Segment Start: Provided records

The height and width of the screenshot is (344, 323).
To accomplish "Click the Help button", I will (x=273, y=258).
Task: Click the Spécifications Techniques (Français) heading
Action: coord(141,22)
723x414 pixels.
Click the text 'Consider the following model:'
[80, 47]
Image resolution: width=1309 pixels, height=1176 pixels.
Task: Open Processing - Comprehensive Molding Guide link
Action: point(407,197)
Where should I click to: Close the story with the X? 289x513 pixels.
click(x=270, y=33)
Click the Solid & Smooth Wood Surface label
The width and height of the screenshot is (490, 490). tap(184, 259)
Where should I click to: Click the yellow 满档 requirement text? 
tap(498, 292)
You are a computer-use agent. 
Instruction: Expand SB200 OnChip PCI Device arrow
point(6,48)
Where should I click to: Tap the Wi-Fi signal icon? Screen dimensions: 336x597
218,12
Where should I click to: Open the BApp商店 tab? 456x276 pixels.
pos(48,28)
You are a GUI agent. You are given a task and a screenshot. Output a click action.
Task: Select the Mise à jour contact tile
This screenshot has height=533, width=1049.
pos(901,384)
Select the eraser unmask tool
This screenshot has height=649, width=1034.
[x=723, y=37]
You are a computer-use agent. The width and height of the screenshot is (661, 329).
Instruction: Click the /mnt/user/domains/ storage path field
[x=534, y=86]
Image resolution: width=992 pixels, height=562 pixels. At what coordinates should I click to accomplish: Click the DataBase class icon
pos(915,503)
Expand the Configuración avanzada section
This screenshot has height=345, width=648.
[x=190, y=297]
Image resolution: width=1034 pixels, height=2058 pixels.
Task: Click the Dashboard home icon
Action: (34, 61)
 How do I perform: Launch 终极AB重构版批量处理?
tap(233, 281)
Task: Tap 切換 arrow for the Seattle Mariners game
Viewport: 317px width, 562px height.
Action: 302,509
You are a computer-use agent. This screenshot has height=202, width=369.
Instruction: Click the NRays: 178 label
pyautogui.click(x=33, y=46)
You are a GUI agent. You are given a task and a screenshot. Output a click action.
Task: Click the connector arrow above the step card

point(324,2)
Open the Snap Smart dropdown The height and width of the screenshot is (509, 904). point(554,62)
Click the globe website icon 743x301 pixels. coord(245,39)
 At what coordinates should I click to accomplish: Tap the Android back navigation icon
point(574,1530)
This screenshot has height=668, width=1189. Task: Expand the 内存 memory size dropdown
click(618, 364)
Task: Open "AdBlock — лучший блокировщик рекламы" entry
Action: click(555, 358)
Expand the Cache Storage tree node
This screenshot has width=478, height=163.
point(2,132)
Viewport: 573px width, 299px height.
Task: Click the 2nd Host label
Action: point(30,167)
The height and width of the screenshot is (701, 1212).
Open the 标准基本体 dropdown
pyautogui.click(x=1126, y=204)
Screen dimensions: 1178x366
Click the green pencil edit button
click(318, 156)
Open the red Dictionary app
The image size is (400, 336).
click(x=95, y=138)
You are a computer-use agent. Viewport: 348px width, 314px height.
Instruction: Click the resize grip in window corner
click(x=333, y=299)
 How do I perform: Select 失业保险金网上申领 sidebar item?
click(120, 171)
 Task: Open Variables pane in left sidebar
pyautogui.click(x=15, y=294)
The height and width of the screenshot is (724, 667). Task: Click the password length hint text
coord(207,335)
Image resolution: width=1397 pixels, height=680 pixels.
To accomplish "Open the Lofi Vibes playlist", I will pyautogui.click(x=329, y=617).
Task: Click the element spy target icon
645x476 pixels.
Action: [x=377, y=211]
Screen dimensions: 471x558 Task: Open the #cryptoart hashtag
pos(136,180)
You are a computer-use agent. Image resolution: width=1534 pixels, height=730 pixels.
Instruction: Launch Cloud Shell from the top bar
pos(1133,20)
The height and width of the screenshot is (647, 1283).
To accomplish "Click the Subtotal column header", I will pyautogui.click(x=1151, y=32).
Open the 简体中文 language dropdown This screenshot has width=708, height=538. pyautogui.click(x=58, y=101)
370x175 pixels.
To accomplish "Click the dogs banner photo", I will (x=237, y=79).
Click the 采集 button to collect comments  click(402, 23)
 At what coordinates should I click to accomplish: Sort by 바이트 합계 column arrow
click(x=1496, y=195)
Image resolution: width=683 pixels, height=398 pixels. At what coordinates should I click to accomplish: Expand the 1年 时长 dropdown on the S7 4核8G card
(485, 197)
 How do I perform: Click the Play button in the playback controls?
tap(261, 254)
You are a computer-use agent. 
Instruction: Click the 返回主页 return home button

Segment End: Provided records

» **Work task**:
Retype every entry, keeping each character as it was.

» **Answer to this problem**:
The height and width of the screenshot is (344, 323).
To accomplish "Click the Help button", I will (x=273, y=258).
Task: Click the Spécifications Techniques (Français) heading
Action: coord(141,22)
723x414 pixels.
Click the text 'Consider the following model:'
[80, 47]
Image resolution: width=1309 pixels, height=1176 pixels.
Task: Open Processing - Comprehensive Molding Guide link
Action: point(407,197)
Where should I click to: Close the story with the X? 289x513 pixels.
click(x=270, y=33)
Click the Solid & Smooth Wood Surface label
The width and height of the screenshot is (490, 490). tap(184, 259)
Where should I click to: Click the yellow 满档 requirement text? 
tap(498, 292)
You are a computer-use agent. 
Instruction: Expand SB200 OnChip PCI Device arrow
point(6,48)
Where should I click to: Tap the Wi-Fi signal icon? Screen dimensions: 336x597
218,12
Where should I click to: Open the BApp商店 tab? 456x276 pixels.
pos(48,28)
You are a GUI agent. You are given a task and a screenshot. Output a click action.
Task: Select the Mise à jour contact tile
This screenshot has height=533, width=1049.
pos(901,384)
Select the eraser unmask tool
This screenshot has height=649, width=1034.
[x=723, y=37]
You are a computer-use agent. The width and height of the screenshot is (661, 329).
Instruction: Click the /mnt/user/domains/ storage path field
[x=534, y=86]
Image resolution: width=992 pixels, height=562 pixels. At what coordinates should I click to accomplish: Click the DataBase class icon
pos(915,503)
Expand the Configuración avanzada section
This screenshot has height=345, width=648.
[x=190, y=297]
Image resolution: width=1034 pixels, height=2058 pixels.
Task: Click the Dashboard home icon
Action: (34, 61)
 How do I perform: Launch 终极AB重构版批量处理?
tap(233, 281)
Task: Tap 切換 arrow for the Seattle Mariners game
Viewport: 317px width, 562px height.
Action: 302,509
You are a computer-use agent. This screenshot has height=202, width=369.
Instruction: Click the NRays: 178 label
pyautogui.click(x=33, y=46)
You are a GUI agent. You are given a task and a screenshot. Output a click action.
Task: Click the connector arrow above the step card

point(324,2)
Open the Snap Smart dropdown The height and width of the screenshot is (509, 904). point(554,62)
Click the globe website icon 743x301 pixels. coord(245,39)
 At what coordinates should I click to accomplish: Tap the Android back navigation icon
point(574,1530)
This screenshot has height=668, width=1189. Task: Expand the 内存 memory size dropdown
click(618, 364)
Task: Open "AdBlock — лучший блокировщик рекламы" entry
Action: click(555, 358)
Expand the Cache Storage tree node
This screenshot has width=478, height=163.
point(2,132)
Viewport: 573px width, 299px height.
Task: Click the 2nd Host label
Action: point(30,167)
The height and width of the screenshot is (701, 1212).
Open the 标准基本体 dropdown
pyautogui.click(x=1126, y=204)
Screen dimensions: 1178x366
Click the green pencil edit button
click(318, 156)
Open the red Dictionary app
The image size is (400, 336).
click(x=95, y=138)
You are a computer-use agent. Viewport: 348px width, 314px height.
Instruction: Click the resize grip in window corner
click(x=333, y=299)
 How do I perform: Select 失业保险金网上申领 sidebar item?
click(120, 171)
 Task: Open Variables pane in left sidebar
pyautogui.click(x=15, y=294)
The height and width of the screenshot is (724, 667). Task: Click the password length hint text
coord(207,335)
Image resolution: width=1397 pixels, height=680 pixels.
To accomplish "Open the Lofi Vibes playlist", I will pyautogui.click(x=329, y=617).
Task: Click the element spy target icon
645x476 pixels.
Action: [x=377, y=211]
Screen dimensions: 471x558 Task: Open the #cryptoart hashtag
pos(136,180)
You are a computer-use agent. Image resolution: width=1534 pixels, height=730 pixels.
Instruction: Launch Cloud Shell from the top bar
pos(1133,20)
The height and width of the screenshot is (647, 1283).
To accomplish "Click the Subtotal column header", I will pyautogui.click(x=1151, y=32).
Open the 简体中文 language dropdown This screenshot has width=708, height=538. pyautogui.click(x=58, y=101)
370x175 pixels.
To accomplish "Click the dogs banner photo", I will (x=237, y=79).
Click the 采集 button to collect comments  click(402, 23)
 At what coordinates should I click to accomplish: Sort by 바이트 합계 column arrow
click(x=1496, y=195)
Image resolution: width=683 pixels, height=398 pixels. At what coordinates should I click to accomplish: Expand the 1年 时长 dropdown on the S7 4核8G card
(485, 197)
 How do I perform: Click the Play button in the playback controls?
tap(261, 254)
You are a computer-use agent. 
Instruction: Click the 返回主页 return home button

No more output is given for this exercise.